A tiny frown knit her auburn brows together. “But you’re going to marry her, aren’t you? That’s what the scandal sheets are saying.”
“The scandal sheets will say anything if it will sell newspapers. The truth is, I had been considering the possibility of courting Georgiana, with perhaps a view to marriage, and had been spending much more time in her company this season than previously, but I had not yet indicated any serious attachment or intention.”
She drew a deep breath. “Perhaps you haven’t, but she feels a serious attachment to you. It was in her face. I saw it.”
“Georgiana has harbored hopes about me since our childhood, and I fear my recent attention toward her fueled those hopes, much to my regret. But today, I made it clear to her that those hopes will never be fulfilled. I daresay Georgiana will make some man a fine wife, but she now knows that man will never be me.”
The rain was falling harder now. His hair was soaked, and so were his clothes, but he didn’t point that out. Though he had no idea what she was going to do, he didn’t try to help her make a decision. He willed himself not to move. He hardly dared to breathe. And he waited.
And then, after what seemed an eternity, she slid back on the seat to allow him inside with her, and Denys’s heart leapt in his chest with such force, it hurt.
He was across the remaining distance in less than a second. “The Savoy,” he told the driver as he stepped into the cab. “If I don’t tap the roof when you arrive there, keep circling Covent Garden and the Strand until I do.”
And then, he was in the cab, Lola was in his arms, his mouth was on hers, and he knew he had just walked straight into the teeth of the storm. He knew the choice he’d just made might cost him everything he’d spent the past six years trying to earn. He knew he might have to give up all the trappings of his position and the pleasures of good society. He might even have to sacrifice the affection of his family and the respect of his father.
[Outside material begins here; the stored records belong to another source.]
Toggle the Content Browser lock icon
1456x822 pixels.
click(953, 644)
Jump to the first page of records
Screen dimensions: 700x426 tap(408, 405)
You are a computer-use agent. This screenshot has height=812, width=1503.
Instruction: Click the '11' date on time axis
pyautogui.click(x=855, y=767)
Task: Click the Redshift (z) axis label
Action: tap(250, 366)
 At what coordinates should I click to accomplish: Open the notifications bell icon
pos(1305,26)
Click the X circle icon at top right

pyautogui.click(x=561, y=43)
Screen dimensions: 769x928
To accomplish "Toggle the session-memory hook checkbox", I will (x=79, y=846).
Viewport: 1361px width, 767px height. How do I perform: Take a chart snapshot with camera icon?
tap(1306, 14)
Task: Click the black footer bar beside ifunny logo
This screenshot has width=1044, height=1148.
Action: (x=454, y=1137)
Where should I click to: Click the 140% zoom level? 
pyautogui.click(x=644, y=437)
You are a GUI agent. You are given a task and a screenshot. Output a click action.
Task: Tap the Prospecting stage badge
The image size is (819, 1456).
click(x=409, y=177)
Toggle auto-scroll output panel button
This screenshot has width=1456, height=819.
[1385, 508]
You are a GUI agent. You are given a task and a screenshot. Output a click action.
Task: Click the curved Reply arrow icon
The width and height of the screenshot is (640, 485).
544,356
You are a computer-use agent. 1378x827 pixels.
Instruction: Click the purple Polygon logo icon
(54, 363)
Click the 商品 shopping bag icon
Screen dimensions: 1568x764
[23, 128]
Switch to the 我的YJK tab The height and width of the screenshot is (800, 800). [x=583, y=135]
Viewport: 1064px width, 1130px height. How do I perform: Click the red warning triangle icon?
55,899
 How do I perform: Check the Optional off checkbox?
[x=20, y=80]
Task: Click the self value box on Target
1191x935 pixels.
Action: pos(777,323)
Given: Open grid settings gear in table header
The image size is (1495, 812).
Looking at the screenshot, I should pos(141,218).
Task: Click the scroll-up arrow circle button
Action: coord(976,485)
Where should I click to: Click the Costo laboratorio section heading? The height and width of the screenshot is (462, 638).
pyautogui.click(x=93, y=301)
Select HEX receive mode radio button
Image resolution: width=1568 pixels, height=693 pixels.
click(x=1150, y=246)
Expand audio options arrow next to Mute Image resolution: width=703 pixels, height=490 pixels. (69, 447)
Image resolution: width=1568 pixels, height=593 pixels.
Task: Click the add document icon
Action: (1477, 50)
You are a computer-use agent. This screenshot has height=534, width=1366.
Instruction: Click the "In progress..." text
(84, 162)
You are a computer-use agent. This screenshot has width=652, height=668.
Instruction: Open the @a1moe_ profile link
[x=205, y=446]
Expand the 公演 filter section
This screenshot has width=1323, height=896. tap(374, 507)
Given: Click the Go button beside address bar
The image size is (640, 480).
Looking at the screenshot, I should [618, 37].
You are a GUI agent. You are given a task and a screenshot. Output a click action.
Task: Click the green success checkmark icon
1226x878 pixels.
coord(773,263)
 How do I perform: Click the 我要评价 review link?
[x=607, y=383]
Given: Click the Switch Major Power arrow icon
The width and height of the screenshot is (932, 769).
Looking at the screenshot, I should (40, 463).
But if that was the price to have the only woman he had ever loved, he’d pay it. He’d pay it gladly.
Chapter 18
Lola knew this was a mistake, one that would probably wreck him, and her, and everything both of them were trying to achieve, but with his mouth on hers and his arms around her, she just couldn’t summon the will to stop it. When he dragged her onto his lap, she wrapped her arms around his neck, and when his tongue touched her lips, she parted them in willing accord.